WHAT THIS TASK INVOLVES: Repeat the entries word for word. Leave nothing out.

DATASET RECORDS Block Start

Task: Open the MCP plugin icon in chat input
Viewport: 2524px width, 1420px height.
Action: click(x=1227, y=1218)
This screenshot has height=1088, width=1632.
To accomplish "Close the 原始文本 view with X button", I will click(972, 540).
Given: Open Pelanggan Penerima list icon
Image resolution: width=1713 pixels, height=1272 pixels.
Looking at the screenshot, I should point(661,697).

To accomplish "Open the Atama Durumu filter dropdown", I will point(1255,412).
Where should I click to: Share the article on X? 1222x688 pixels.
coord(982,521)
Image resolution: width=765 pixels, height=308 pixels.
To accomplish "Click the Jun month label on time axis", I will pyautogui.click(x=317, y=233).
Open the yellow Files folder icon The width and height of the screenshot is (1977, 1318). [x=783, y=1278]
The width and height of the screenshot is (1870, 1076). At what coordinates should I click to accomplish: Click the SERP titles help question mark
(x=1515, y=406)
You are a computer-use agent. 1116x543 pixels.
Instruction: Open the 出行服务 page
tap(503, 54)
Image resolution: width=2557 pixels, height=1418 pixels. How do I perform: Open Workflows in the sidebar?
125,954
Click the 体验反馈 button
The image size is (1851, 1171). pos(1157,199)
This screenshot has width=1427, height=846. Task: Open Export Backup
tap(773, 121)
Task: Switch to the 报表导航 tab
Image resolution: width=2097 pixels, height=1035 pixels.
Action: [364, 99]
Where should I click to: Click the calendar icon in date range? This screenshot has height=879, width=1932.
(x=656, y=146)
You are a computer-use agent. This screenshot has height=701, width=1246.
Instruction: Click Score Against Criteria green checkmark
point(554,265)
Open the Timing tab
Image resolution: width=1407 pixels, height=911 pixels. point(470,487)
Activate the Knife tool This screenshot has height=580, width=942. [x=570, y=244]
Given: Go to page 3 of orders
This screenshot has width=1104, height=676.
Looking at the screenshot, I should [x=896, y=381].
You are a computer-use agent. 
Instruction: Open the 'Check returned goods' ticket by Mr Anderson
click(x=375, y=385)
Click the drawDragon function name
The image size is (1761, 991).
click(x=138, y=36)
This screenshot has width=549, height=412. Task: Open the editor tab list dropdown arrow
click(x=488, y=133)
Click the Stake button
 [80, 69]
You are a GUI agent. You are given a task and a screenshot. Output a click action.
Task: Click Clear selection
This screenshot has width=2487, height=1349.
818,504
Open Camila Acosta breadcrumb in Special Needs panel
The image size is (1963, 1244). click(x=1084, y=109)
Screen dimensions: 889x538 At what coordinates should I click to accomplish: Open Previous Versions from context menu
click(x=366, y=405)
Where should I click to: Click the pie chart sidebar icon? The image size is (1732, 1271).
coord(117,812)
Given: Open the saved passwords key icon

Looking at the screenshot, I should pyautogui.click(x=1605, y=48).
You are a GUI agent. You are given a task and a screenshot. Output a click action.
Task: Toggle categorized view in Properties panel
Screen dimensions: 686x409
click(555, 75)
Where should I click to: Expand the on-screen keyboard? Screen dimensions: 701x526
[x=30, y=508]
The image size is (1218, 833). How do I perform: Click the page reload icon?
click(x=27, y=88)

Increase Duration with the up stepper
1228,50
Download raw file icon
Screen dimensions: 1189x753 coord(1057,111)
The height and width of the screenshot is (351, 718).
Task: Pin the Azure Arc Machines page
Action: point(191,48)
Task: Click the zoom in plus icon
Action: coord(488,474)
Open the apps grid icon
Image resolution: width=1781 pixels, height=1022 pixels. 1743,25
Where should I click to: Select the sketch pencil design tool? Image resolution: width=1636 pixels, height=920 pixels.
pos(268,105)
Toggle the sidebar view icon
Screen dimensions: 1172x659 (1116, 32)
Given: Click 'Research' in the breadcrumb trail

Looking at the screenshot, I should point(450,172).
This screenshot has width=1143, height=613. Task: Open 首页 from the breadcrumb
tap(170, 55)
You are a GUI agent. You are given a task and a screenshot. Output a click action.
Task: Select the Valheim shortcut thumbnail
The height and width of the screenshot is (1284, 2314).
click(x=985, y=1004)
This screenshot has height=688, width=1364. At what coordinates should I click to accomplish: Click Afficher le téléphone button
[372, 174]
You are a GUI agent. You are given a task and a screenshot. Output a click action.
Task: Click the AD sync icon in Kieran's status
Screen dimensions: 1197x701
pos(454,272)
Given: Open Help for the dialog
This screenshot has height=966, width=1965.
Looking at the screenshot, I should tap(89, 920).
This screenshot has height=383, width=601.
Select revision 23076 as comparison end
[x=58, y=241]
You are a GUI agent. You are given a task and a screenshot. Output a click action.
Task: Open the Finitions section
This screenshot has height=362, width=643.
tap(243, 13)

DATASET RECORDS Block End

EXERCISE RESULT:
Task: Open the MCP plugin icon in chat input
Viewport: 2524px width, 1420px height.
Action: click(x=1227, y=1218)
This screenshot has height=1088, width=1632.
To accomplish "Close the 原始文本 view with X button", I will click(972, 540).
Given: Open Pelanggan Penerima list icon
Image resolution: width=1713 pixels, height=1272 pixels.
Looking at the screenshot, I should point(661,697).

To accomplish "Open the Atama Durumu filter dropdown", I will point(1255,412).
Where should I click to: Share the article on X? 1222x688 pixels.
coord(982,521)
Image resolution: width=765 pixels, height=308 pixels.
To accomplish "Click the Jun month label on time axis", I will pyautogui.click(x=317, y=233).
Open the yellow Files folder icon The width and height of the screenshot is (1977, 1318). [x=783, y=1278]
The width and height of the screenshot is (1870, 1076). At what coordinates should I click to accomplish: Click the SERP titles help question mark
(x=1515, y=406)
You are a computer-use agent. 1116x543 pixels.
Instruction: Open the 出行服务 page
tap(503, 54)
Image resolution: width=2557 pixels, height=1418 pixels. How do I perform: Open Workflows in the sidebar?
125,954
Click the 体验反馈 button
The image size is (1851, 1171). pos(1157,199)
This screenshot has width=1427, height=846. Task: Open Export Backup
tap(773, 121)
Task: Switch to the 报表导航 tab
Image resolution: width=2097 pixels, height=1035 pixels.
Action: [364, 99]
Where should I click to: Click the calendar icon in date range? This screenshot has height=879, width=1932.
(x=656, y=146)
You are a computer-use agent. This screenshot has height=701, width=1246.
Instruction: Click Score Against Criteria green checkmark
point(554,265)
Open the Timing tab
Image resolution: width=1407 pixels, height=911 pixels. point(470,487)
Activate the Knife tool This screenshot has height=580, width=942. [x=570, y=244]
Given: Go to page 3 of orders
This screenshot has width=1104, height=676.
Looking at the screenshot, I should [x=896, y=381].
You are a computer-use agent. 
Instruction: Open the 'Check returned goods' ticket by Mr Anderson
click(x=375, y=385)
Click the drawDragon function name
The image size is (1761, 991).
click(x=138, y=36)
This screenshot has width=549, height=412. Task: Open the editor tab list dropdown arrow
click(x=488, y=133)
Click the Stake button
 [80, 69]
You are a GUI agent. You are given a task and a screenshot. Output a click action.
Task: Click Clear selection
This screenshot has width=2487, height=1349.
818,504
Open Camila Acosta breadcrumb in Special Needs panel
The image size is (1963, 1244). click(x=1084, y=109)
Screen dimensions: 889x538 At what coordinates should I click to accomplish: Open Previous Versions from context menu
click(x=366, y=405)
Where should I click to: Click the pie chart sidebar icon? The image size is (1732, 1271).
coord(117,812)
Given: Open the saved passwords key icon

Looking at the screenshot, I should pyautogui.click(x=1605, y=48).
You are a GUI agent. You are given a task and a screenshot. Output a click action.
Task: Toggle categorized view in Properties panel
Screen dimensions: 686x409
click(555, 75)
Where should I click to: Expand the on-screen keyboard? Screen dimensions: 701x526
[x=30, y=508]
The image size is (1218, 833). How do I perform: Click the page reload icon?
click(x=27, y=88)

Increase Duration with the up stepper
1228,50
Download raw file icon
Screen dimensions: 1189x753 coord(1057,111)
The height and width of the screenshot is (351, 718).
Task: Pin the Azure Arc Machines page
Action: point(191,48)
Task: Click the zoom in plus icon
Action: coord(488,474)
Open the apps grid icon
Image resolution: width=1781 pixels, height=1022 pixels. 1743,25
Where should I click to: Select the sketch pencil design tool? Image resolution: width=1636 pixels, height=920 pixels.
pos(268,105)
Toggle the sidebar view icon
Screen dimensions: 1172x659 (1116, 32)
Given: Click 'Research' in the breadcrumb trail

Looking at the screenshot, I should point(450,172).
This screenshot has width=1143, height=613. Task: Open 首页 from the breadcrumb
tap(170, 55)
You are a GUI agent. You are given a task and a screenshot. Output a click action.
Task: Select the Valheim shortcut thumbnail
The height and width of the screenshot is (1284, 2314).
click(x=985, y=1004)
This screenshot has height=688, width=1364. At what coordinates should I click to accomplish: Click Afficher le téléphone button
[372, 174]
You are a GUI agent. You are given a task and a screenshot. Output a click action.
Task: Click the AD sync icon in Kieran's status
Screen dimensions: 1197x701
pos(454,272)
Given: Open Help for the dialog
This screenshot has height=966, width=1965.
Looking at the screenshot, I should tap(89, 920).
This screenshot has height=383, width=601.
Select revision 23076 as comparison end
[x=58, y=241]
You are a GUI agent. You are given a task and a screenshot. Output a click action.
Task: Open the Finitions section
This screenshot has height=362, width=643.
tap(243, 13)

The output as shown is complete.